U.S. News and World Report
April 27, 2020
By Andrew Soergel, Senior Writer, Economics
THE LOS ANGELES LAKERS received – and subsequently returned – more than $4 million in financial support from a federal program designed to facilitate loans to small businesses to help keep them afloat in the midst of the ongoing coronavirus pandemic.
In a statement issued to ESPN on Monday, the basketball team said it “qualified for and received a loan under the Paycheck Protection Program” for roughly $4.6 million. The team clarified that “once we found out the funds from the program had been depleted, we repaid the loan so that financial support would be directed to those most in need.”
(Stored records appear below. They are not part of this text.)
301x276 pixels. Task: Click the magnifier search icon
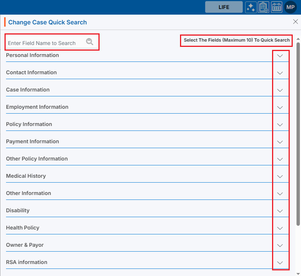[x=89, y=42]
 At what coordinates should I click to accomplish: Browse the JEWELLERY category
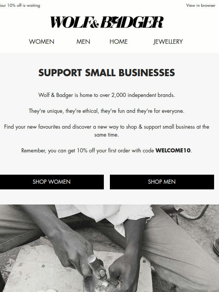coord(168,41)
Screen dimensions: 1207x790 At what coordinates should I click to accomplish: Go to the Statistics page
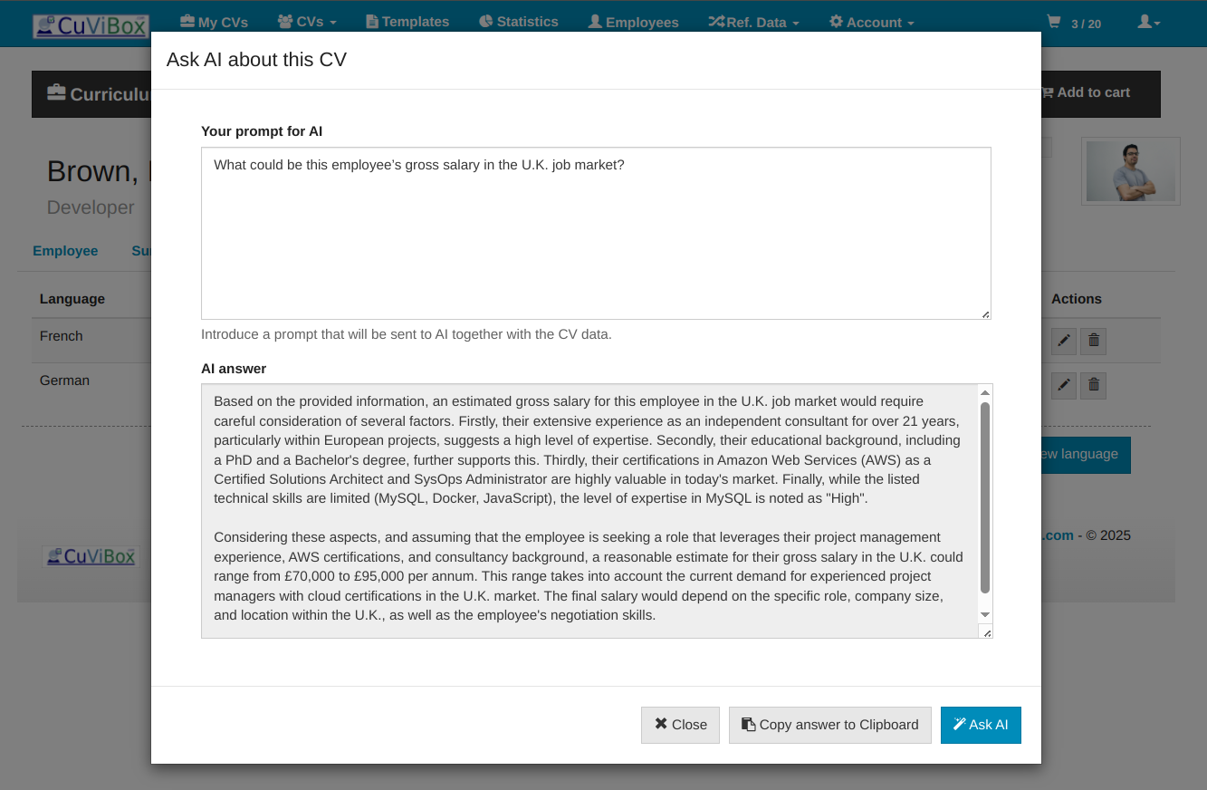point(518,22)
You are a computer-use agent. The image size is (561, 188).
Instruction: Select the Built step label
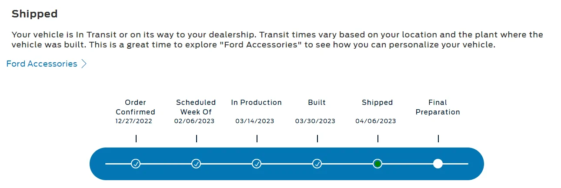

That the National Basketball Association’s second-most valuable franchise by market value and third-highest revenue generator – with league-high annual operating income of $178 million, according to Forbes – received funds intended for small businesses adds to a growing perception on Capitol Hill that the Paycheck Protection Program’s loan disbursement mechanisms are broken and that, more broadly, President Donald Trump’s administration’s response to the ongoing coronavirus outbreak has been slow, insufficient and inequitable.
Big banks have been sued in recent days for allegedly prioritizing larger, more profitable clients in distributing loans. The Trump administration has been criticized for declining to provide greater oversight over the program and for initially failing to communicate certain specifics of the loans to large financial institutions.
“Failure to ensure the funds will be delivered swiftly and equitably to the Main Street small businesses that need help the most is a huge oversight that must be corrected immediately,” Frank Knapp Jr., co-chairman of Businesses for Responsible Tax Reform and CEO of the South Carolina Small Business Chamber of Commerce, said in a statement on Friday. “This money should not go to large companies with access to other forms of capital that can help them weather the crisis.”
With a somewhat loose federal definition of what qualifies as a “small business concern” that would make a company eligible for aid, large chain restaurants such as Ruth’s Chris and Potbelly have in recent days been pressured into returning tens of billions of dollars in Paycheck Protection Program loans, with many smaller establishments saying their requests either weren’t approved or weren’t finalized before the program’s $350 billion in initial funding ran out in mid-April.
There are some stipulations, but most businesses that receive loans and put the funds toward paying employee wages could see some or all of their outstanding loan forgiven through the Small Business Administration.
Lawmakers last week signed off on funneling more than $300 billion in additional funding into the program, with Small Business Administration Administrator Jovita Carranza on Monday announcing that more than $2 billion in funding would be added to the program from loans that were “either declined or returned and will be made available during the current application period.” That window for new applications opened on Monday morning.
But perceived flaws in the program’s distribution of loans were left unpatched. Lawmakers were praised by members of the small business community last week for opening up additional funding but were warned that, without the implementation of more specific guidelines, there’s no reason to think this round of Paycheck Protection Program funding will play out any differently than the last one.
“Only true legislative and regulatory reform will address this issue and guarantee the money goes to those entrepreneurs who actually need their government to support them during this crisis,” Knapp said. “Failing to get money to real small business owners will have dire consequences for the country.”